Buy & Hold – completely out of the door

  • “You can’t own Treasury Bonds, you have to move into international bonds. I like for the first time in years the floating rate notes senior in the capital structure of corporate bonds which look attractive versus traditional junk bonds, mortgage backed securities and finally, really safe dividend paying stocks and I mean really safe.. I don’t mean technology stocks., I mean consumer product companies like Campbell Soup, Kraft…”
  • “I think if you are a buy and hold person, you will be disappointed…you will end up with something like 5% or so in the nest case.This is a market where buy and hold is completely out of the door….people have to be much more active than before...”

The second clip has really interesting thoughts about what a Bond fund should be doing and what should be the maximum size of a bond fund.

In the clip below, Gary Shilling responds to Gundlach’s distaste of Treasuries.

3. Deleveraging in the private sector swamping QEs  – Gary Shilling on BTV Surveillance – Thursday, September 20

Last week, Jeffry Gundlach told Tom Keene that “there is incredible downside in the 30-Year Treasury Bond“. So this week, Tom Keene invited Gary Shilling, the most vocal bull on the 30-Year Treasury for his response. Kudos and thanks to Tom Keene. This is what need from FinTV anchors; getting diversity of opinions by asking guests to respond to others who disagree with them.

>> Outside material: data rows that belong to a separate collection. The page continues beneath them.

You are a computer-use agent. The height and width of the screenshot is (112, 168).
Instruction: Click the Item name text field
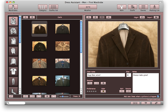(106, 75)
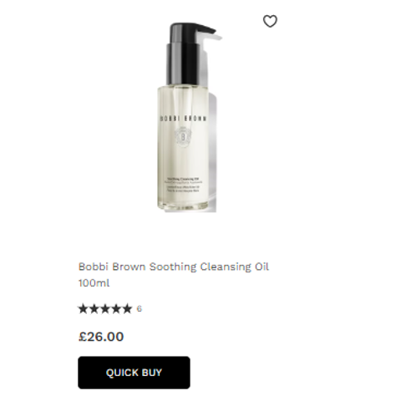Open the Quick Buy panel for the cleansing oil
401x401 pixels.
(134, 373)
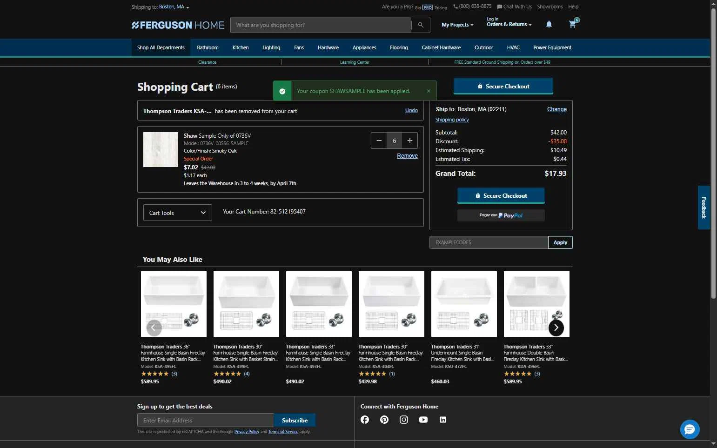The width and height of the screenshot is (717, 448).
Task: Open the live chat bubble
Action: tap(690, 429)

  • Keene – Jeff Gundlach told me that..he has to be very defensive owning bonds. You push against that, don’t you?
  • Shilling – Defensive against a rising asset? I don’t quite understand that. But I think yields are going lower; you look at all the money that is flooded in by the central banks and now it is virtually global with the Bank of Japan in there. And what’s happening? You don’t see any effects on inflation because there is simply too much supply in the world. Money is pushing on a string . Deleveraging in the private sector is swamping everything that is happening both on the monetary and the fiscal fronts.
  • Shilling – We have had commodity inflation since last year; tangible assets – houses, commercial real estate they have been deflating in the last 5 years….Wages, my goodness, real wages are going down, they have been going down for 3 years – people who lose their jobs,  people who are out of word for 6 months; surveys show when they get a job they actually work for less money than they got in their previous job.
  • Shilling – I think we are going down for a hard landing in China…5-6% is a hard landing for China; they need 7-8% growth to keep the economy stable to accommodate new entrants to the labor force..they are really hit by two things
    • the delayed effects of the early restraints they had..they were trying to deal with inflation and the housing bubble.and
    • their exports; they are heavily export oriented; their consumer sector is tiny, 34% of GDP in consumption, that’s way off the charts. Even Russia has 58%, US has 71%, UK has 66%.
  • Shilling – If you combine a command economy which they partly have with a market economy which they partly have, it is the worst to look at the hot money that went into China in anticipation of a higher Yuan, the money is flowing out. They have a devil of a time dealing with that economy. Earlier when they stimulated the economy, they did it through banks – basically that 12% of GDP in stimulus was run through the banks, local governments, they stole the land from the farmers, they sold it developers using the bank money to finance the development…Now the banks are loaded with bad debts. so now they are having to turn to fiscal stimulus – they are unleashing projects..
  • Shilling – Job 1 for Chinese leaders is to stay in power and they know more than one dynasty has been thrown out because of labor unrest related to high unemployment. They are going to get the economy revived one way or the other. But the point is, in the meanwhile, is that really the death-knell to the decade long commodity bubble and it has been a bubble. It started in 2002 right after China joined the WTO.
  • Shilling – Back in the 1980s, everyone thought Japan was going to take over the world…now they have had 20 years of deflationary depression…China, I am not sure, is that different…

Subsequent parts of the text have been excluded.